Using TAO Pre-trained Models

Technical blogs

Suggested reading

License

License to use this model is covered by the Model EULA. By downloading the unpruned or pruned version of the model, you accept the terms and conditions of these licenses.

Ethical Considerations

NVIDIA FaceNet model detects faces. However, no additional information such as race, gender, and skin type about the faces is inferred.

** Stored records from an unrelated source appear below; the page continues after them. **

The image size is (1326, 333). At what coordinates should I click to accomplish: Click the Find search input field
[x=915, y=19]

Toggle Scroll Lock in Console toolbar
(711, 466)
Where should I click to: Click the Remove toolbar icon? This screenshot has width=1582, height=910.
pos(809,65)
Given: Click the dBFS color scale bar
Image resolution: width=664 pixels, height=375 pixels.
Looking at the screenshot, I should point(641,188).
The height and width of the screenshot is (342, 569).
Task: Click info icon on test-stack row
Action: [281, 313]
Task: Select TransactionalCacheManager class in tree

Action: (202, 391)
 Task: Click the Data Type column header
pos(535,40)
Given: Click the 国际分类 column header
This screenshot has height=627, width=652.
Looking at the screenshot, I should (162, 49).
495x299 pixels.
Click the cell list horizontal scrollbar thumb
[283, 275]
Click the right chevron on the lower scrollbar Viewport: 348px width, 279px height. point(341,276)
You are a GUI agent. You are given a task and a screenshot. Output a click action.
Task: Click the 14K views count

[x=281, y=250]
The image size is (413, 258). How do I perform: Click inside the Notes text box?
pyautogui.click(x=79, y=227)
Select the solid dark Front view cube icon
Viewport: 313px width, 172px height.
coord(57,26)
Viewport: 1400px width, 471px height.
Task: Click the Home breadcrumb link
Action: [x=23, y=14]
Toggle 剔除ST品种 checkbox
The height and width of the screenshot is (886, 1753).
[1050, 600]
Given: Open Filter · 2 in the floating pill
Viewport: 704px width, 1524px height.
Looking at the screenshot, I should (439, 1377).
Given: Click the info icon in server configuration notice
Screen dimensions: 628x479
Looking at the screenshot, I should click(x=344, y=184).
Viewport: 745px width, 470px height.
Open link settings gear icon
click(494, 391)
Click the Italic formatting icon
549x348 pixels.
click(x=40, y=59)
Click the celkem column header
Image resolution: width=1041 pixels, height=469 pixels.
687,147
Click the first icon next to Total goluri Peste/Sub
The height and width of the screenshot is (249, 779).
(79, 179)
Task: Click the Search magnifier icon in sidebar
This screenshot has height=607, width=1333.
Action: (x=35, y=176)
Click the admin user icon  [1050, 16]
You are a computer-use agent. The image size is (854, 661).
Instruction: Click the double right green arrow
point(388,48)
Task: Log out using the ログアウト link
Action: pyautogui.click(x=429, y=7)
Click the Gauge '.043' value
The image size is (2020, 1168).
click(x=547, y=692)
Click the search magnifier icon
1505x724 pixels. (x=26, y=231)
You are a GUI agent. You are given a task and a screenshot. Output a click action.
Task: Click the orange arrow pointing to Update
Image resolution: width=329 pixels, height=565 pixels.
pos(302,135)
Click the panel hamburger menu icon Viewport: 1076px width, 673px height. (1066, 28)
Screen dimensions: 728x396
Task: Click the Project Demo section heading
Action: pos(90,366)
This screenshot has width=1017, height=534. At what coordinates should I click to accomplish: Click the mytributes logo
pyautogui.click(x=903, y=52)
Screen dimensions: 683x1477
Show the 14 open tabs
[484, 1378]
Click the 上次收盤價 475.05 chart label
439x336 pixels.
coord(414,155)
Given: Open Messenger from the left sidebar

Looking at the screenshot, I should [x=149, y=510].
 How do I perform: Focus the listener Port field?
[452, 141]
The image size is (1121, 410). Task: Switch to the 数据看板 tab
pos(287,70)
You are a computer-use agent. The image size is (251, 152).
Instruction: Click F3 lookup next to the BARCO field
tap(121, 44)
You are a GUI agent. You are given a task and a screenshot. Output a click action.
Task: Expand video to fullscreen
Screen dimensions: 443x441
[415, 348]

NVIDIA’s platforms and application frameworks enable developers to build a wide array of AI applications. Consider potential algorithmic bias when choosing or creating the models being deployed. Work with the model’s developer to ensure that it meets the requirements for the relevant industry and use case; that the necessary instruction and documentation are provided to understand error rates, confidence intervals, and results; and that the model is being used under the conditions and in the manner intended.